Application of the pedigree-based mutation-rate estimate observed in this study leads to more recent divergence times among mouse lemur species than previously inferred (Fig. 6 and Table S4). These divergence times are obtained by rescaling branch lengths in substitutions per-site to absolute time given a mutation rate and generation time (Burgess and Yang 2008) as opposed to relaxed-clock phylogenetic methods that estimated older species divergences within mouse lemurs (dos Reis et al. 2018; Yang and Yoder 2003). A previous analysis made assumptions regarding mutation rate in mouse lemurs (Yoder et al. 2016) that resulted in divergence times nearly twice as old as those presented here (Fig. 6 and Table S4). Although such assumptions regarding mutation rates are reasonable in the absence of data, direct mutation rates from pedigrees can arguably produce more accurate divergence time estimates, especially when no fossils are available for the target clade mandating that deeply diverged taxa must be included for external calibration in relaxed-clock studies (Tiley et al. 2020). Unfortunately, a complete lack of lemuriform fossils means that we cannot evaluate the accuracy of divergence time estimates for mouse lemurs in the context of the fossil record. Given the endangered status of many mouse lemur species, and virtually all other strepsirrhine species, an enhanced ability to provide a temporal context to speciation and to estimate demographic parameters such as effective population size may yield critical information for directing ongoing conservation policy and efforts.

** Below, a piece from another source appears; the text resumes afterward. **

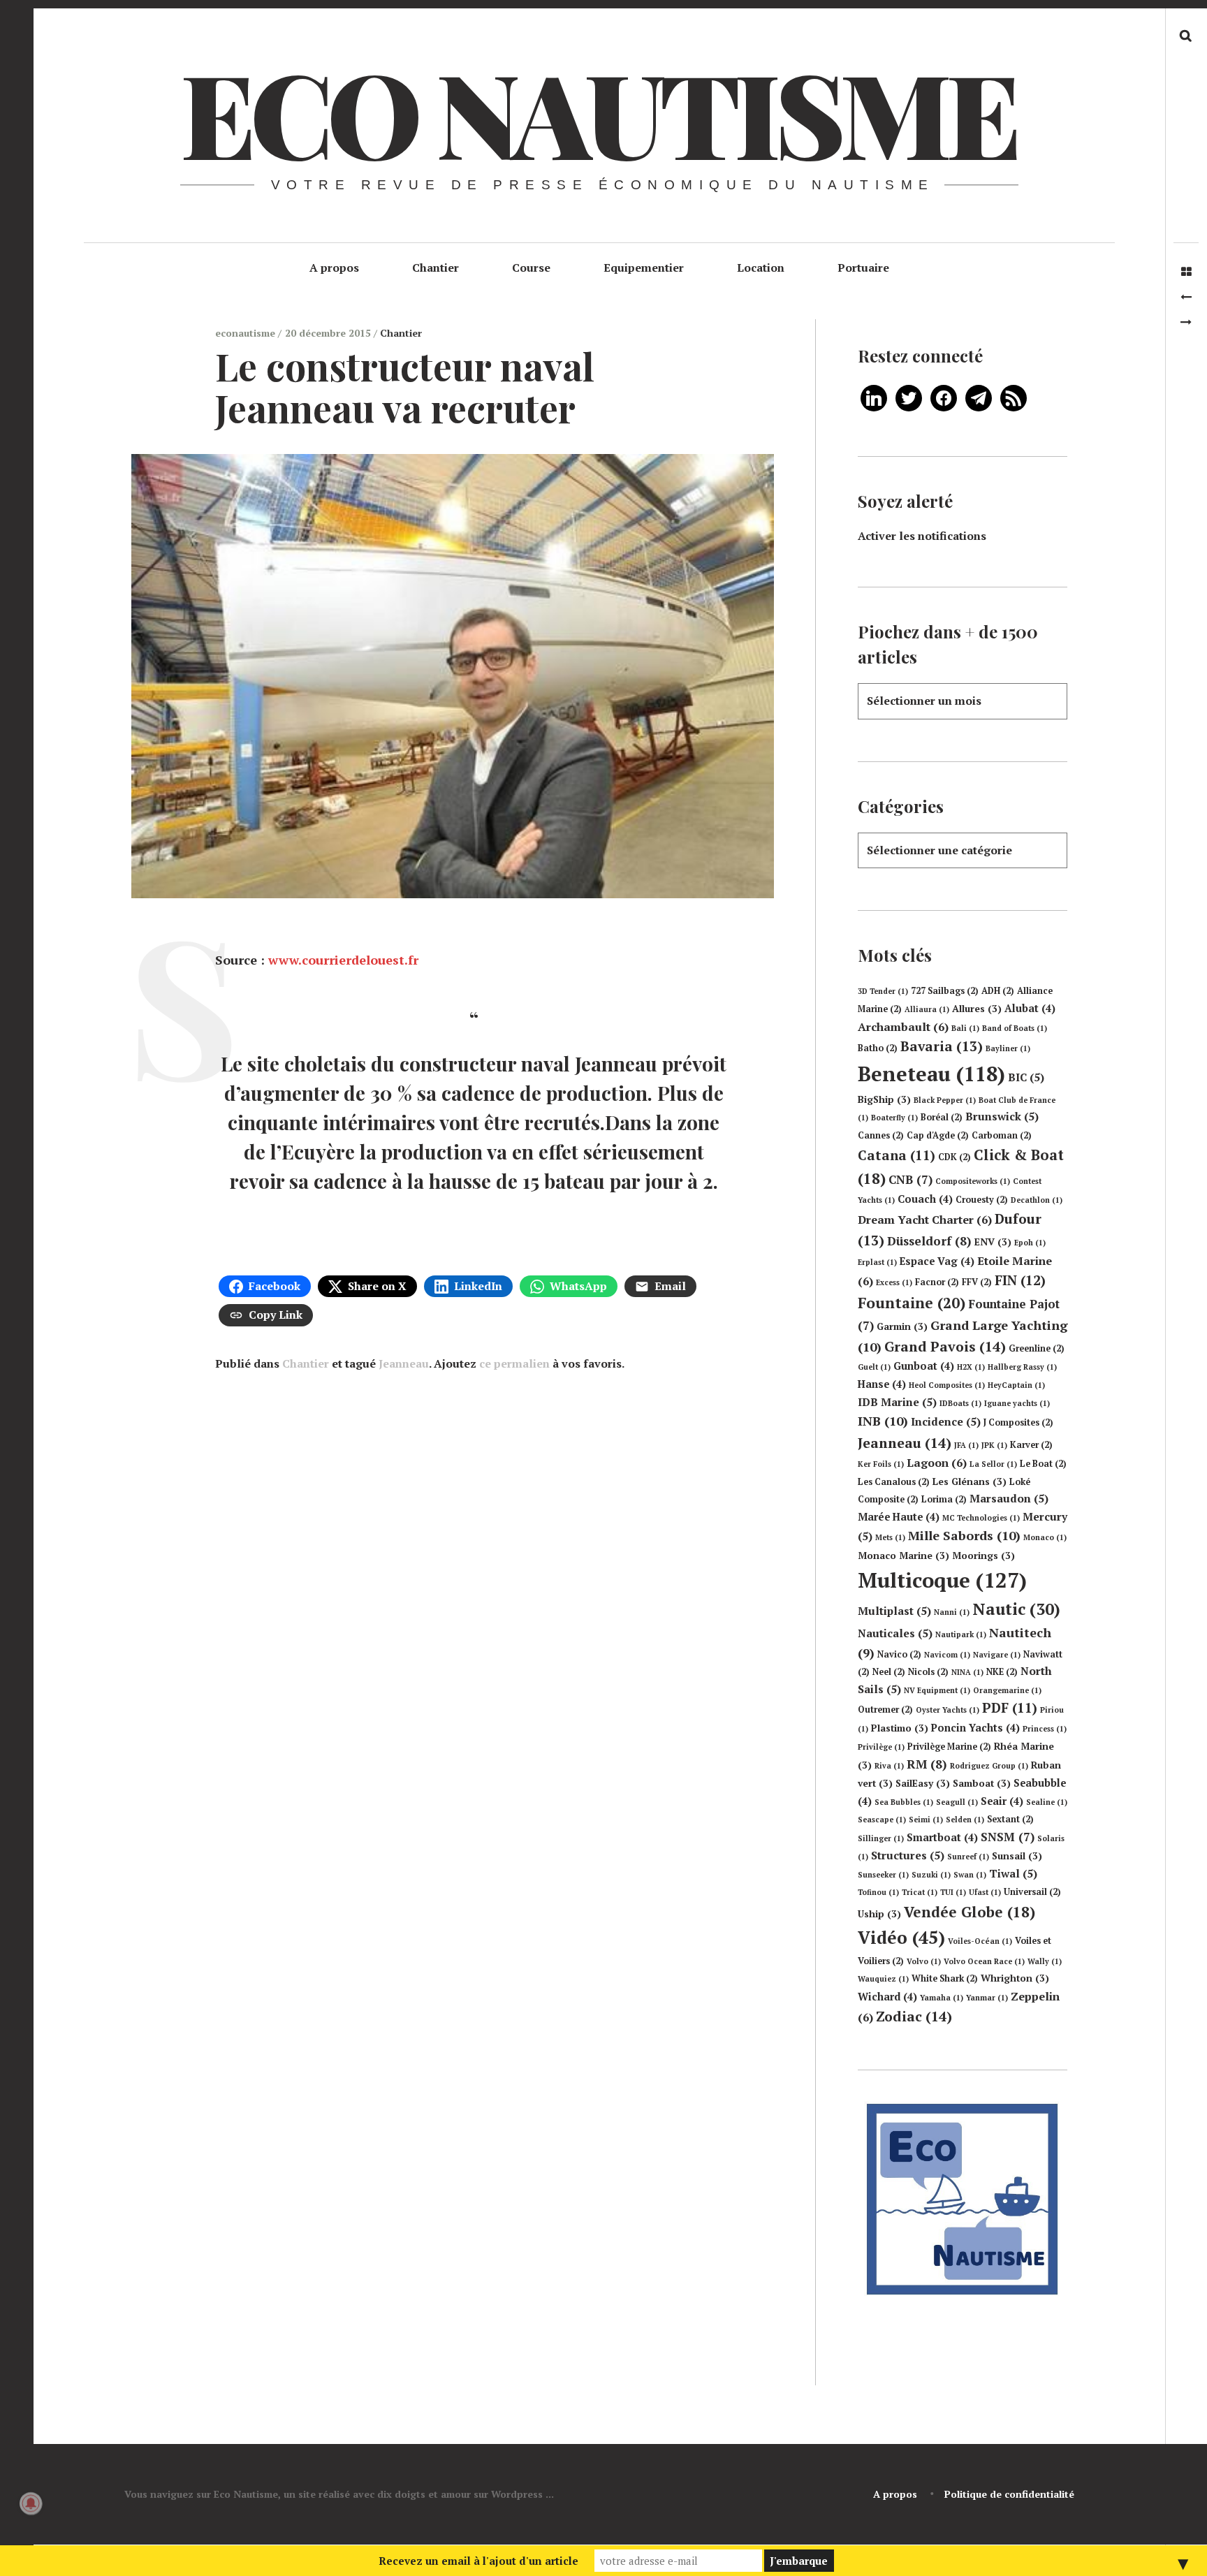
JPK (994, 1445)
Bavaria (941, 1046)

We caution though that pedigree-based mutation rates can also lead to poor estimation of divergence times when species are distantly related and de novo mutation rates vary significantly among lineages or have changed through time (Scally and Durbin 2012), as in the case of dating the common ancestor of apes and Old World monkeys (Wu et al. 2020).

Conclusions

Our study emphasizes the importance of increased sampling across the tree of life for gaining insight into the nature and causes of mutation-rate evolution. Critically, it also sheds light on the effect that data processing has on the final estimate of mutation rate. We emphasize that mutation-rate estimates are highly sensitive to variant filtering, and by using a technical replicate, identify assumptions about the sources of error for false-positive and false-negative rate estimation and their respective impacts on de novo rate estimation. Further, as this is the first pedigree-based mutation- rate estimate for a strepsirrhine primate, it is not clear whether the high mutation rate, low CpG mutation rate, and weak sex bias are specific to mouse lemurs or may be representative of strepsirrhines more generally. Although variation in the mutation rate and spectrum is anticipated among different pedigrees, and our study is largely based on a single quartet, the results of our context-dependent substitution-rate analysis validate the most surprising aspect of a low rate of C>T transitions in CpG sites. Reconciling the disparity in magnitude between mutation rates from pedigrees and substitution rates from phylogenetic methods will be a focus of future work as more pedigree-based mutation rates become available. As demonstrated by this study in mouse lemurs, de novo mutation-rate estimates stand to drastically revise divergence times, especially in recent evolutionary radiations.